Problem details:
The whole listing below is to be output exactly, with no line skipped.

Data for analysis:
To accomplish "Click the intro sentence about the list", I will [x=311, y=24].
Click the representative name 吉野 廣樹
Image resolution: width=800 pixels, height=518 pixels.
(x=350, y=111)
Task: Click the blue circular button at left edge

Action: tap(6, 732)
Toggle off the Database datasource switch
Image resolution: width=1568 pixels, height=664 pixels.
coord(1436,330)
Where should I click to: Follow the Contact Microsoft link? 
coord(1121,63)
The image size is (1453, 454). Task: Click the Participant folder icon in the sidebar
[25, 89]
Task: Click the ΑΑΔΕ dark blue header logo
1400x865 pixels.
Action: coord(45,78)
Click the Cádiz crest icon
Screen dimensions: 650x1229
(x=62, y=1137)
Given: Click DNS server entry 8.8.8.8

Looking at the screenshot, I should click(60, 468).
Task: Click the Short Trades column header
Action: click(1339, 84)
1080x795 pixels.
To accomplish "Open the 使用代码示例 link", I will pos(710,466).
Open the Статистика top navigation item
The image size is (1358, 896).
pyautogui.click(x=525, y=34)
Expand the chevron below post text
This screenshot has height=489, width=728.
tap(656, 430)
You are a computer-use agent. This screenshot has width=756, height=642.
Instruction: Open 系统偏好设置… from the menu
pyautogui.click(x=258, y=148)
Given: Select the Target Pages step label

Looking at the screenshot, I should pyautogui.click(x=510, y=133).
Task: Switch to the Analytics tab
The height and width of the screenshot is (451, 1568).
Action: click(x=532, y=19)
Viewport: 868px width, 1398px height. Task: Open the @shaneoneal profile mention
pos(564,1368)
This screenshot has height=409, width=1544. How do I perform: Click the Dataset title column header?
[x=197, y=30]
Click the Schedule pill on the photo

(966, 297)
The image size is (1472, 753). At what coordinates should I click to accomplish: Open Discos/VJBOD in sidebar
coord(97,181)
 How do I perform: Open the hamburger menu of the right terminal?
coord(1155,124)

Written solution:
To accomplish "Click the intro sentence about the list", I will [x=311, y=24].
Click the representative name 吉野 廣樹
Image resolution: width=800 pixels, height=518 pixels.
(x=350, y=111)
Task: Click the blue circular button at left edge

Action: tap(6, 732)
Toggle off the Database datasource switch
Image resolution: width=1568 pixels, height=664 pixels.
coord(1436,330)
Where should I click to: Follow the Contact Microsoft link? 
coord(1121,63)
The image size is (1453, 454). Task: Click the Participant folder icon in the sidebar
[25, 89]
Task: Click the ΑΑΔΕ dark blue header logo
1400x865 pixels.
Action: coord(45,78)
Click the Cádiz crest icon
Screen dimensions: 650x1229
(x=62, y=1137)
Given: Click DNS server entry 8.8.8.8

Looking at the screenshot, I should click(60, 468).
Task: Click the Short Trades column header
Action: click(1339, 84)
1080x795 pixels.
To accomplish "Open the 使用代码示例 link", I will pos(710,466).
Open the Статистика top navigation item
The image size is (1358, 896).
pyautogui.click(x=525, y=34)
Expand the chevron below post text
This screenshot has height=489, width=728.
tap(656, 430)
You are a computer-use agent. This screenshot has width=756, height=642.
Instruction: Open 系统偏好设置… from the menu
pyautogui.click(x=258, y=148)
Given: Select the Target Pages step label

Looking at the screenshot, I should pyautogui.click(x=510, y=133).
Task: Switch to the Analytics tab
The height and width of the screenshot is (451, 1568).
Action: click(x=532, y=19)
Viewport: 868px width, 1398px height. Task: Open the @shaneoneal profile mention
pos(564,1368)
This screenshot has height=409, width=1544. How do I perform: Click the Dataset title column header?
[x=197, y=30]
Click the Schedule pill on the photo

(966, 297)
The image size is (1472, 753). At what coordinates should I click to accomplish: Open Discos/VJBOD in sidebar
coord(97,181)
 How do I perform: Open the hamburger menu of the right terminal?
coord(1155,124)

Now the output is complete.